Beberapa saat setelah terjadi erupsi, Pasebaya Agung langsung bergerak mengumpulkan informasi dari para relawannya yang tersebar di lingkar Gunung Agung guna mengetahui daerah yang terdampak hujan abu vulkanik.
 
Ketua Pesebaya Agung, I Gede Pawana, kepada wartawan Rabu kemarin menyebutkan, jika kolom abu secara visual yang diamati oleh para relawan lebih condong mengarah ke Barat Daya.
 
 Dari laporan relawan kata dia, sejumlah desa di Kecamatan Rendang terpapar hujan abu tipis hingga ke wilayah Kabupaten Bangli. “Masyarakat tinggal memantau lewat HT, juga tetap sambil beraktivitas,” ucapnya sembari berharap agar masyarakat tetap tenang dan memantau terus perkembangannya melalui Radio Pasebaya.
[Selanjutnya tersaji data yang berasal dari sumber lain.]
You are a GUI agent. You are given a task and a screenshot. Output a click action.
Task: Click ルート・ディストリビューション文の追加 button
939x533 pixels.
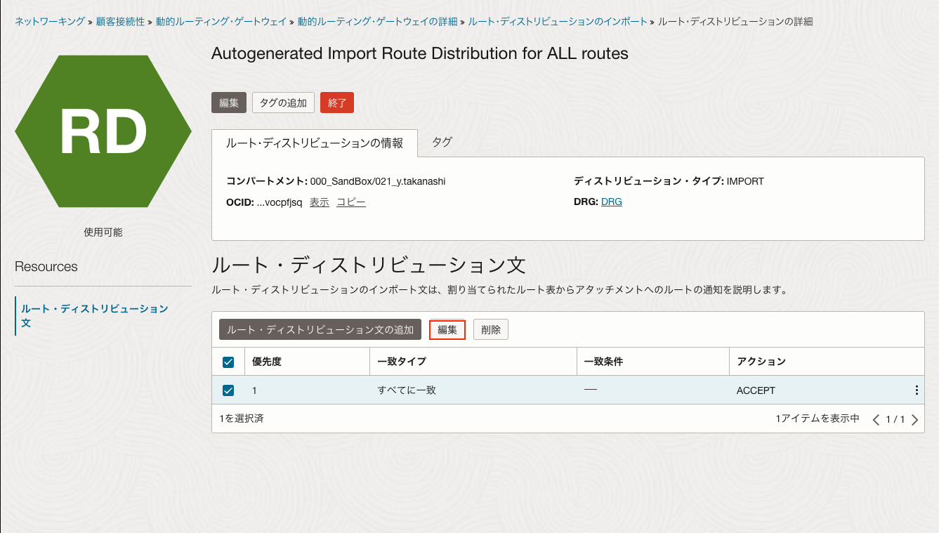click(320, 329)
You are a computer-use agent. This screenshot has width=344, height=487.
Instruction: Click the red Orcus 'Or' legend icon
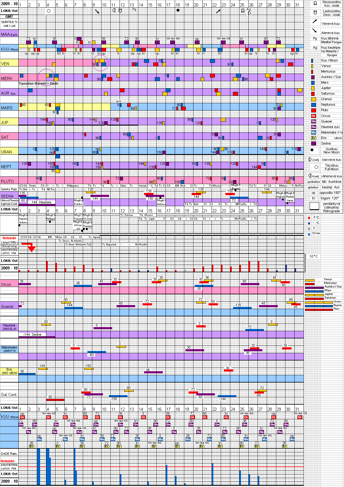(313, 116)
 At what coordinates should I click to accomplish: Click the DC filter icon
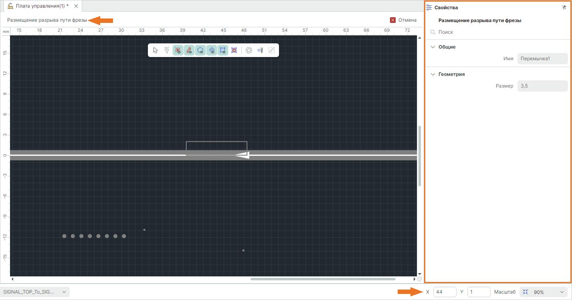167,50
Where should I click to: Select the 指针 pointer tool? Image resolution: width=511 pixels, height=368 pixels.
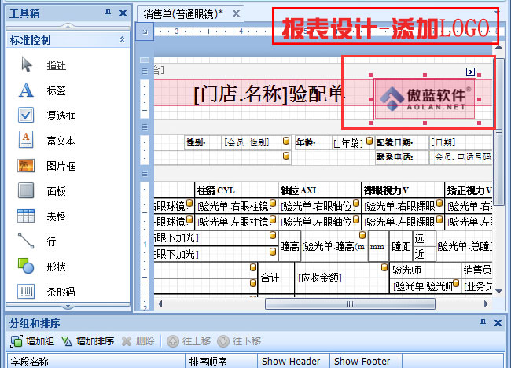[55, 65]
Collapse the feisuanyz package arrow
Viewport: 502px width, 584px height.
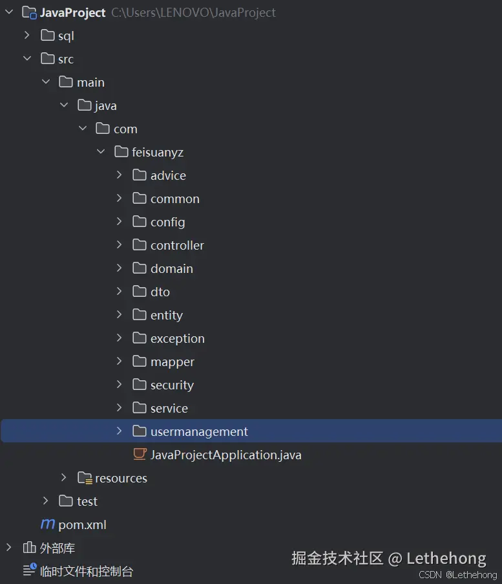(101, 152)
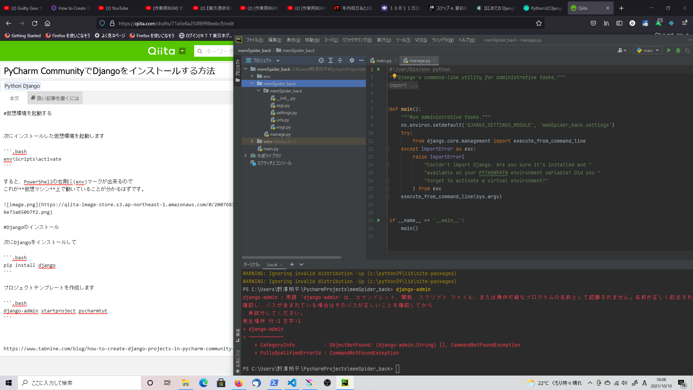Click the Debug bug icon
693x390 pixels.
(x=678, y=51)
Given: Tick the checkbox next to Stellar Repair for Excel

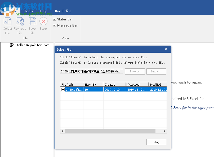Looking at the screenshot, I should [7, 45].
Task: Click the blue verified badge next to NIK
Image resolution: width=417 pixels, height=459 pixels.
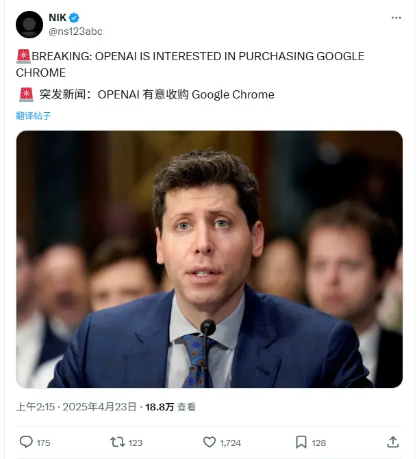Action: [74, 18]
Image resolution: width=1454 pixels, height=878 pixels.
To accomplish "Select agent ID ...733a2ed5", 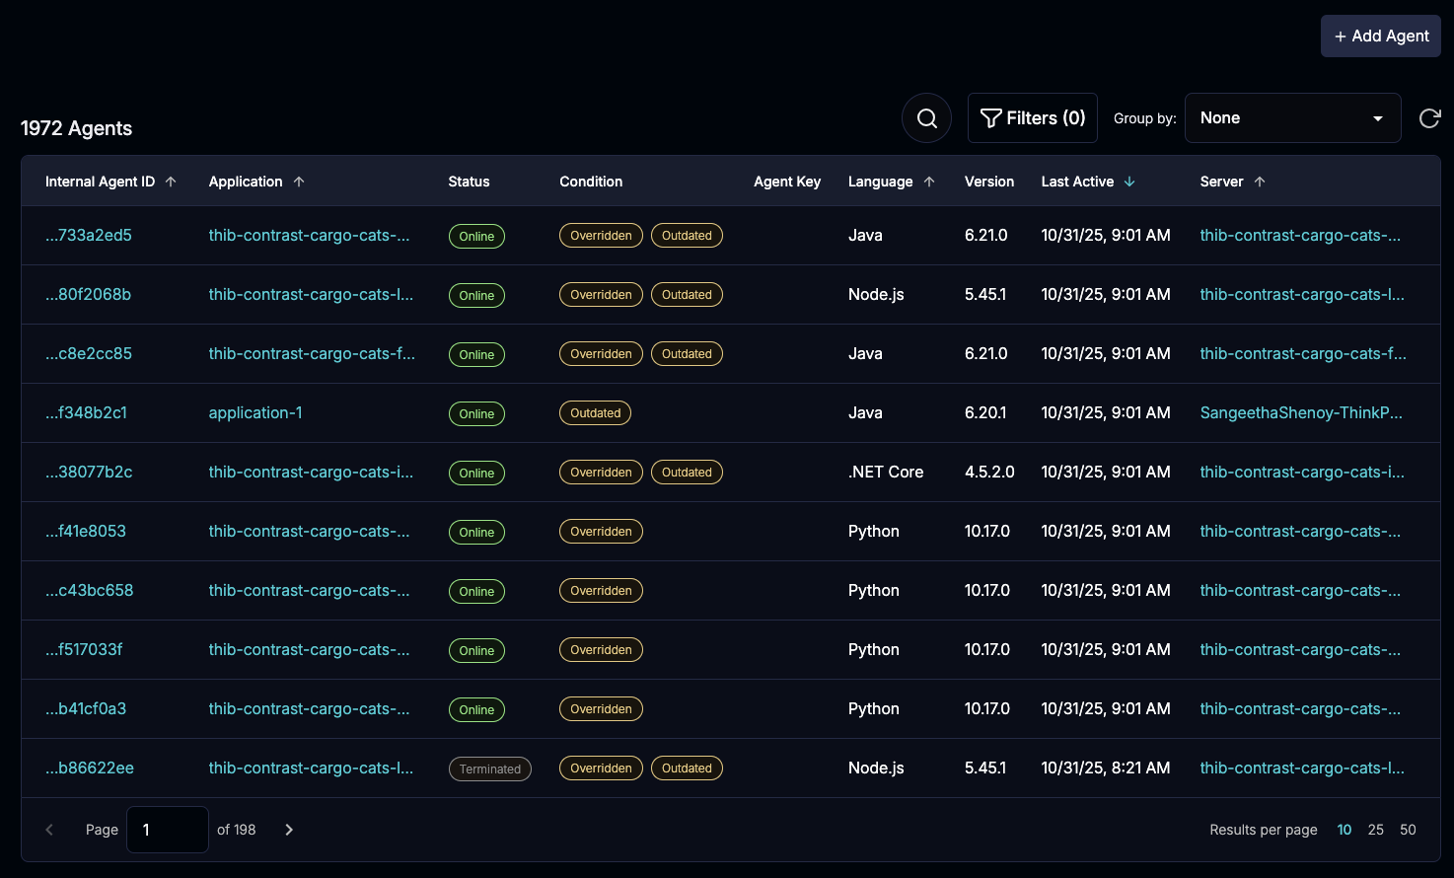I will pos(89,235).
Artinya jika nantinya kalau memang harus dilakukan langkah-langkah pihaknya akan tetap menyampaikan lewat Radio Pasebaya.
 
 Berdasarkan laporan Magma VAR yang dikeluarkan PVMBG, dilaporkan terjadi dua kali embusan dengan amplitude 4-10 mm dengan durasi 20 sampai 50 detik. Juga terjadi gempa vulkanik dangkal sebanyak 1 kali dengan amplitude 4 mm dan durasi 14 detik. Gempa vulkanik dalam tercatat terjadi dua kali dengan amplitude 3-5 mm berdurasi 10 sampai 20 detik.
 
Erupsi yang terjadi kemarin sedikit banyak membuat warga yang sudah kembali dari pengungsian khawatir, sedangkan saat ini masih ada 195 jiwa warga yang bertahan di dua Posko Pengungsian yakni di Posko Pengungsian UPT Pertanian Rendang dan di Desa Amerta Buana, Kecamatan Selat.